Stocks dropped in Europe and Asia alongside US equity futures on Tuesday (Aug 13) as turmoil in Hong Kong and Argentina added to trade tensions and dented sentiment. Treasuries advanced with gold.
The Stoxx Europe 600 Index opened lower, pulled down by banking and industrial shares, as contracts on the three major US equity indexes all dropped.
In Asia, the brunt of the sell-off was borne in Hong Kong, where protesters again targeted the airport and the city’s leader warned it risked sliding into an “abyss.”
Japan’s benchmark equities gauge erased this year’s gain. The US dollar firmed, while the yen was little changed. China’s 10-year bond yield fell to 3 per cent for the first time since 2016 as data showed credit demand dropping.
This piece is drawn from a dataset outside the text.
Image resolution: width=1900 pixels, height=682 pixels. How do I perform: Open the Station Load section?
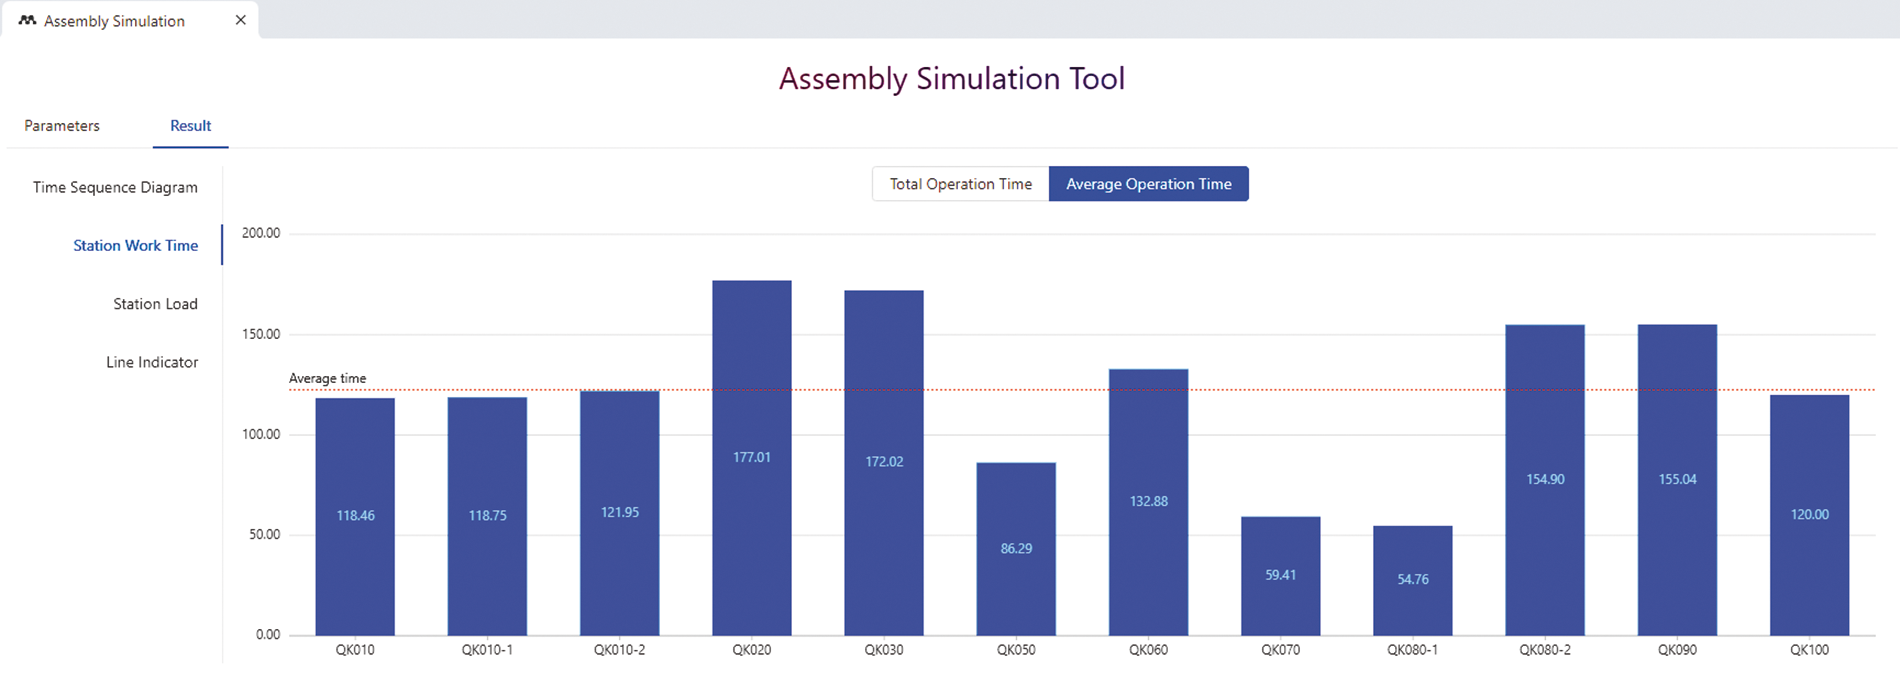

The latest sell-off in risk assets is adding to already skittish sentiment across markets during the low-volume month of August. With the US and China offering no respite to their trade war and a slew of data pointing to slowing global growth, traders will look to this week’s euro-zone GDP figures and industrial production reports from both China and the US for further clues.
“You’ve got the problem of the protectionist push leading to this downdraft in the economic data, leading to stretching the cycle,” said Ben Powell, chief Asia-Pacific strategist at BlackRock Investment Institute. “A combination of those two themes is creating quite an unusual and challenging macro investment environment that we all have to wrestle with.”
Signs of the trade war’s impact are growing. Singapore’s government cut its forecast for economic growth this year to almost zero as the region’s most trade-reliant economies are under pressure.
Meanwhile, Argentina’s peso sank on Monday and its equities crashed after voters turned on the president in a primary vote.